Marino Pérez, alias Caballo Loco, era un mito en los ferrocarriles y uno de los héroes de mi infancia. Hacía correr aquellas pesadas moles soviéticas con una ligereza increíble, incluso en los tramos en mal estado. Nunca se descarriló su tren y casi nunca llegaba con retraso.
—El maquinista es Caballo Loco —solía decir mi abuelo, reloj en mano—, vamos a llegar a la hora.
En el curso escolar 1984-85 acumulé tantos libros que mi madre tuvo que ayudarme a regresar a casa.
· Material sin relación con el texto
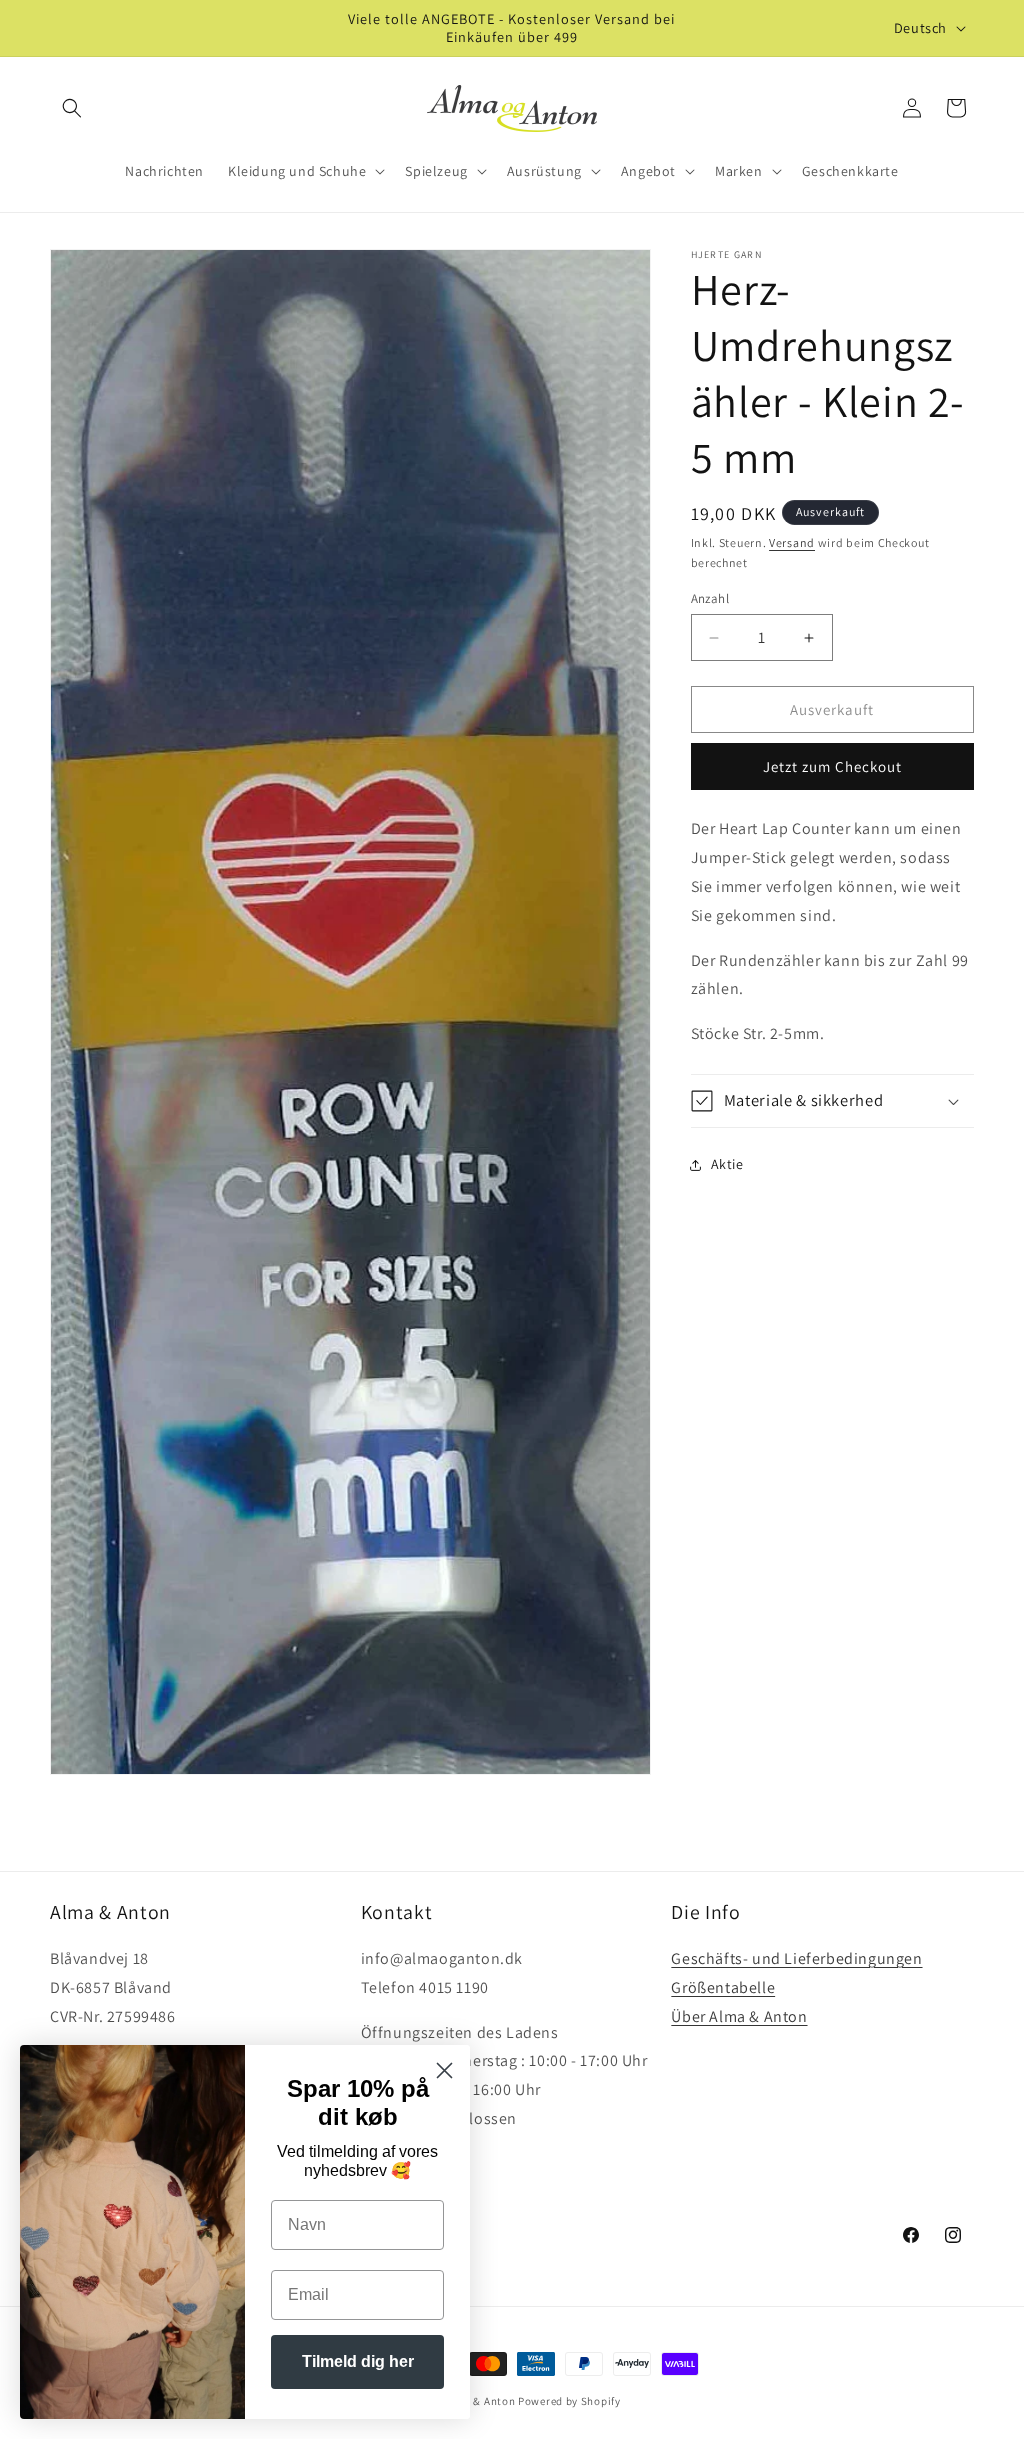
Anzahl (710, 598)
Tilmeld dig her (358, 2361)
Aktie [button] (727, 1164)
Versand (792, 542)
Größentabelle (723, 1987)
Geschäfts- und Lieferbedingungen (796, 1958)
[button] (72, 108)
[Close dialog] (444, 2070)
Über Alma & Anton (739, 2016)
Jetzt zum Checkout (832, 766)
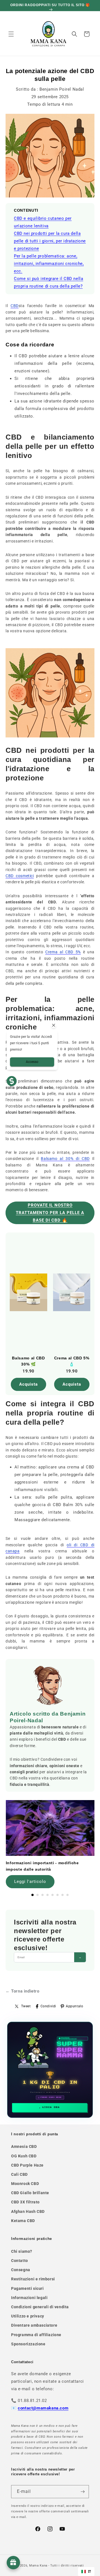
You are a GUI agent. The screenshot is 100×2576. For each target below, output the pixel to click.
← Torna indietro (22, 1991)
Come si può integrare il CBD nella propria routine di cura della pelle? (48, 282)
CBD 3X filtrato (25, 2202)
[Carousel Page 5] (52, 1895)
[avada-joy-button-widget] (13, 2562)
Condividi (48, 2006)
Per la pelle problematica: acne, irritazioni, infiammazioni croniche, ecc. (49, 264)
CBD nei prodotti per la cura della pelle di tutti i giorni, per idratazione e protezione (50, 241)
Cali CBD (19, 2174)
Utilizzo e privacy (27, 2316)
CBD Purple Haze (27, 2165)
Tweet (26, 2006)
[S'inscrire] (82, 2491)
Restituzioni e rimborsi (33, 2279)
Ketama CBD (23, 2220)
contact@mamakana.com (43, 2408)
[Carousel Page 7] (62, 1895)
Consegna (20, 2270)
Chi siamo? (21, 2251)
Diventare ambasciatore (34, 2325)
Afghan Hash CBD (28, 2211)
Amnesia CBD (24, 2146)
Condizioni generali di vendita (40, 2307)
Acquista (28, 1384)
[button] (11, 34)
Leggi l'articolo (30, 1881)
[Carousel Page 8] (67, 1895)
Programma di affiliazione (36, 2335)
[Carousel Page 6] (57, 1895)
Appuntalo (74, 2006)
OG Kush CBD (24, 2156)
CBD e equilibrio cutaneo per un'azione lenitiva (43, 222)
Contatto (19, 2260)
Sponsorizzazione (28, 2344)
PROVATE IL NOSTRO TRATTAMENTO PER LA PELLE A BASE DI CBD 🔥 (50, 1213)
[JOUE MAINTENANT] (50, 2069)
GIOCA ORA (51, 2107)
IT (89, 2571)
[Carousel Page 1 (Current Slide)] (32, 1895)
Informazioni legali (29, 2297)
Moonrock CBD (25, 2183)
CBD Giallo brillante (30, 2193)
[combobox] (86, 2571)
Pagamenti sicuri (27, 2288)
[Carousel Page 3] (42, 1895)
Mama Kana (38, 2565)
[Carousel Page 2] (37, 1895)
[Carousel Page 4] (47, 1895)
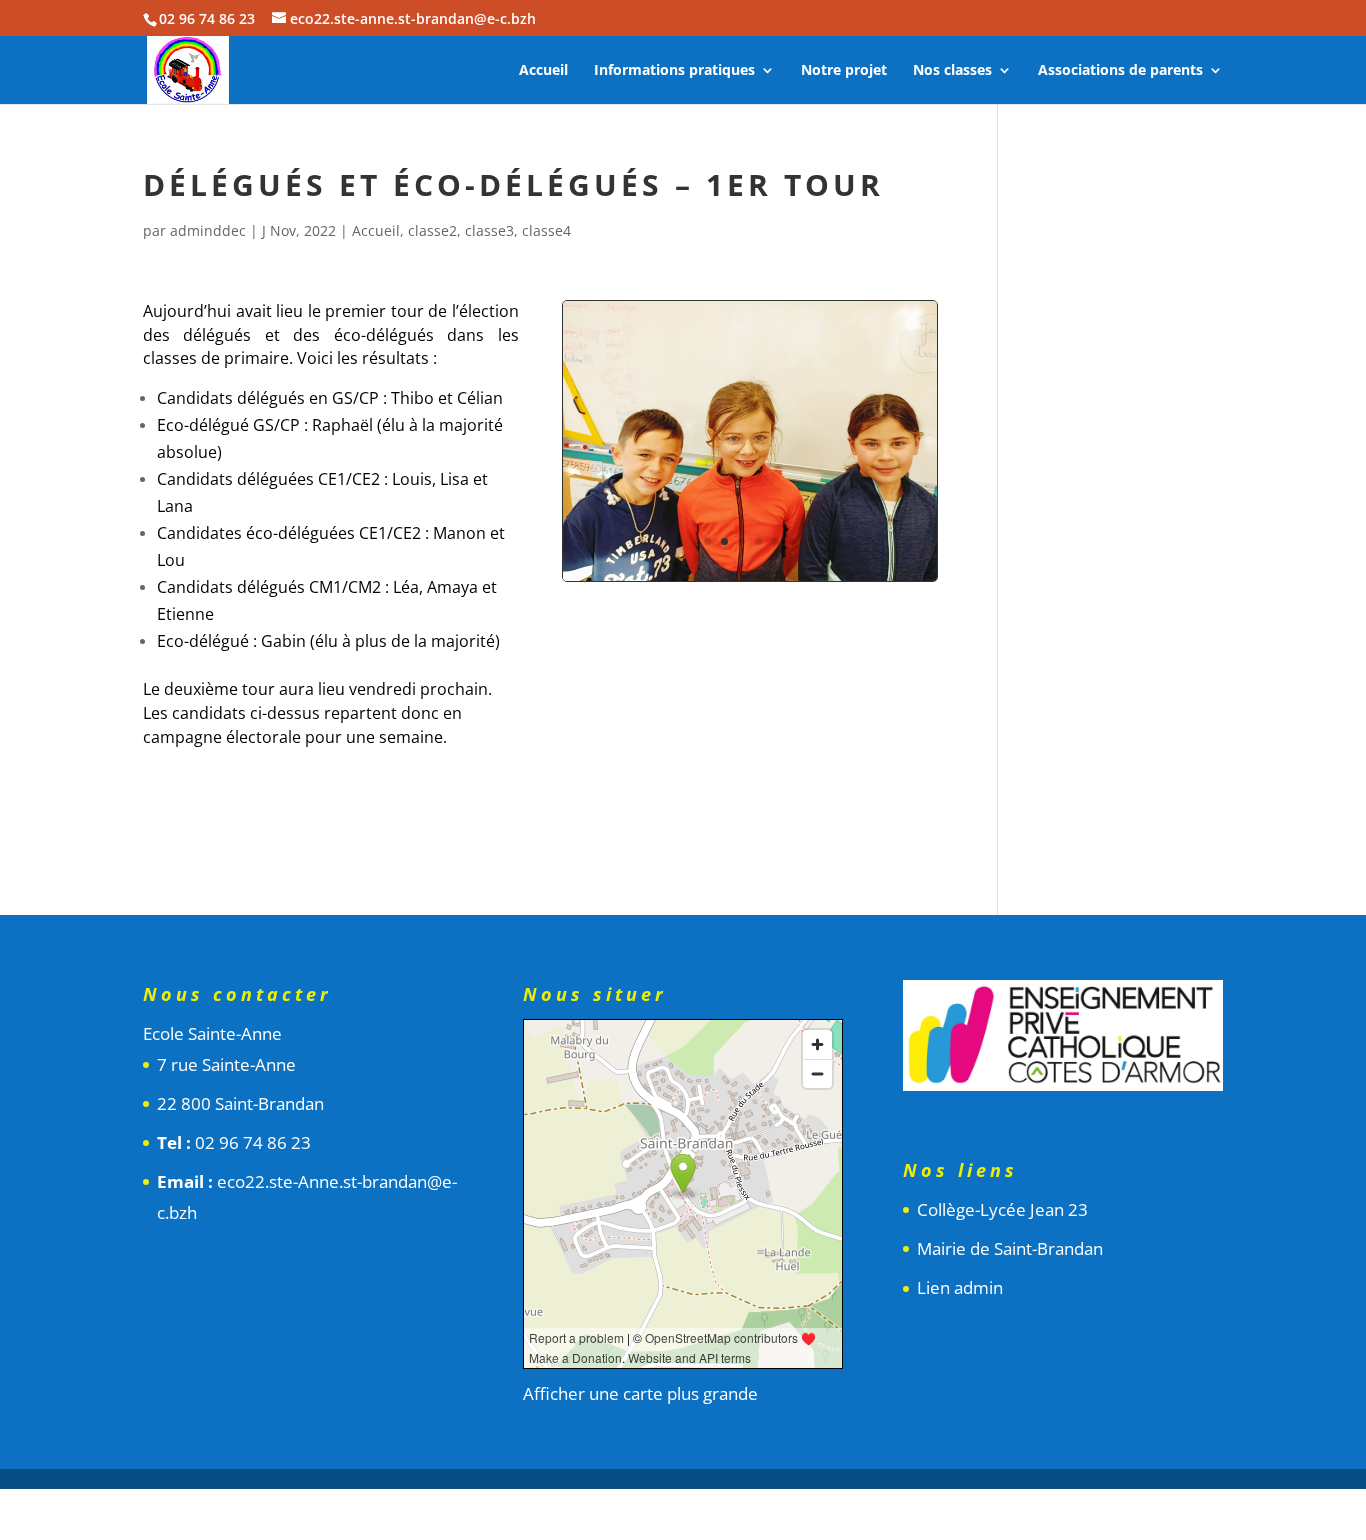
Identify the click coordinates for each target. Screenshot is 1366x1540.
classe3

Viajamos en un tren al que llamaban el lechero, porque paraba hasta en los apeaderos y tardaba medio día en recorrer los 282 kilómetros que hay, por la Línea Sur, entre La Habana y Cienfuegos.
—El maquinista es Caballo Loco —me dijo Lérida—, vamos a llegar a la hora.
Helemenia, la esposa de mi tío Roberto Yero, era prima hermana de Mario, y eso —según los códigos de los ferroviarios de aquella época, que respetaban hasta los más lejanos vínculos de sangre— nos hacía familia. Marino siempre se bajaba de la locomotora para darle un abrazo a mi abuelo. A mí, cuando era pequeño, me cargaba y me daba un beso.
Si el tren tenía que esperar un cruce, me hacía señas para que subiera con él a la locomotora. El Paradero de Camarones visto desde allá arriba se veía muy diferente que a ras del suelo. Siempre que bajaba de la 61620 me sentía con superpoderes y, la mayoría de las veces, me ponía a jugar a que yo era Caballo Loco.
Imitando los sonidos y el silbato de la locomotora, hacía que mi carriola —así le decíamos a los patinetes en mi pueblo— alcanzara una velocidad increíble. A diferencia de Marino, yo no siempre lograba frenar a tiempo. Justo en el momento en que mi abuela Atlántida empezaba a empavesarme las rodillas de mentolate, perdía todos mis superpoderes.